GSPN (Generalized Stochastic Petri Nets) based navigation behavior control of an indoor service robot

In this paper, we propose a behavior selection scheme between a reactive motion control combined with a global path planning algorithm and combined with a trajectory tracking algorithm. We design two navigation behaviors. One is a plan-based reactive navigation behavior, the AutoMove_reactive, which exploits the conventional Dynamic Window Approach (DWA) as the reactive motion controller. The other behavior is AutoMove_tracking, which exploits trajectory tracking controller. Two navigation schemes are based on different navigation assumptions. As a result, the two schemes have completely different advantages and disadvantages. We selected the appropriate navigation behavior based on the Generalized Stochastic Petri Nets (GSPN) discrete control framework. The main problem in switching between the behaviors is as follows: the determination of when the behavior should be switched and the method for determining the switching behavior conditions.
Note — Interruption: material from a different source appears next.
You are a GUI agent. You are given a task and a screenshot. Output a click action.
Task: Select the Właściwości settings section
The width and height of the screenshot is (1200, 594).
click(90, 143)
One of the major drawbacks of DWA is the local minimum problem. If a robot falls into the local minimum, the navigation performance decreases degrades greatly. Therefore, a robot should switch its navigation scheme when it detects the local minimum. Experimental results showed that the proposed model was more effective than that based on the using single navigation technique. The AutoMove_reactive is mostly selected when obstacles are moving around the robot. The AutoMove _reactive local minimum situation due to dynamic obstacles or static obstacles was suitably managed using the GSPN. The AutoMove_tracking showed reliable tracking when the robot entered a narrow corridor. Moreover, AutoMove_tracking can recover from the AutoMove_reactive local trap situation. The resultant navigation performance improved from the performance achieved with the single navigation behavior.